In search of Roman’s ‘lost boys’ of World War I 

By Chris Gibbons
via the Philadelphia Inquirer newspaper's philly.com web site

"I resolved to find what remained of Company D for (my grandfather), and for (his fellow soldiers), and for myself, as well, and complete a story begun on a hot July day so long ago, when young men raced across open fields toward machine guns and disappeared into history."

— From "The Remains of Company D: A Story of the Great War" by James Carl Nelson

As I recently walked down the first-floor hallway of my old high school, located at Broad and Vine, my footsteps sharply echoed off the walls, a stark reminder that it was late afternoon and that I was alone in the normally bustling, but now deserted, corridors.

Before that day, I had been poring over old yearbook photos, and I immediately noticed that the interior, with its beautiful early 20th-century architecture, looked strikingly similar to the way it had looked in 1917. Sunbeams escaped through open classroom doors, and their ribbons of light streamed across the hallway. Dust motes hung motionless within their illumination, but then suddenly swirled into motion. Just an errant draft? Or do the spirits of the boys I had been searching for still walk these halls?

I stopped at the end of the hall and looked up at the plaques that display the names of Roman Catholic High School alumni who had lost their lives in World War II, Korea, Vietnam, and the Persian Gulf wars.

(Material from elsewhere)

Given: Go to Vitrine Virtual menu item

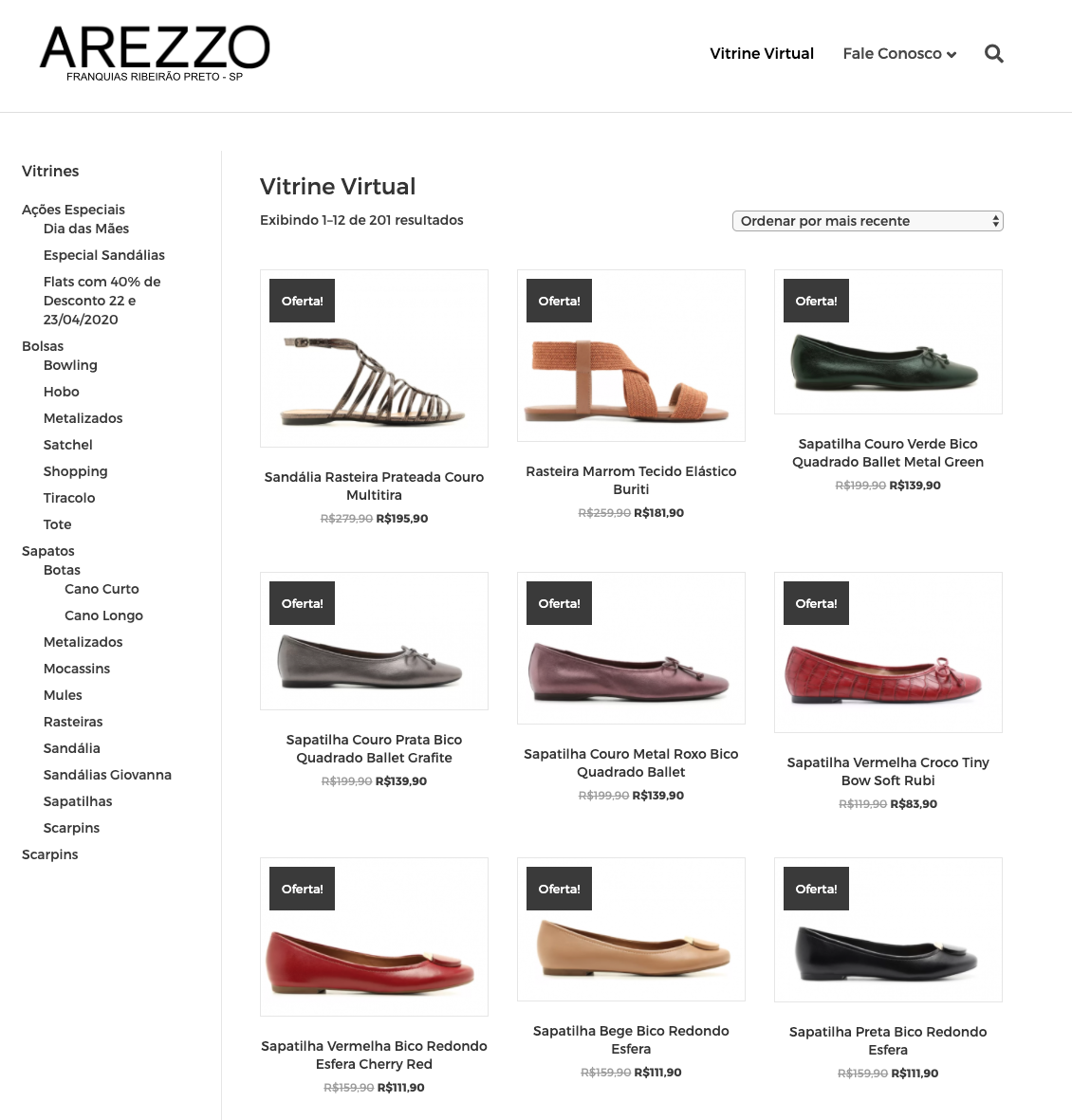Looking at the screenshot, I should [x=762, y=53].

As I stared at the long list of names, well over a hundred of them, I knew that the young men who had been eluding me would not be found there. However, I hoped that my visit would serve as motivation to not give up on what had now become a very difficult task.

I touched the raised metal letters of the names on the plaques and could only shake my head in frustration. "Who were the boys from World War I?" I softly whispered. I futilely hoped that the ghosts of the past would somehow miraculously answer my question, but the deserted hallway remained silent.

Roman was founded by Irish immigrant Thomas Cahill in 1890, and was the first free Catholic high school in the country. By the time the United States had entered World War I in 1917, the school was already more than a quarter-century old. Yet many alumni, myself included, had long assumed that there was no commemorative plaque for World War I because no Roman alumni had died in that war. However, as my interest and knowledge of the Great War deepened over the years, I began to doubt this assumption. After I read James Nelson's brilliant book The Remains of Company D, I resolved to finally learn the truth regarding World War I and the lost boys from Roman.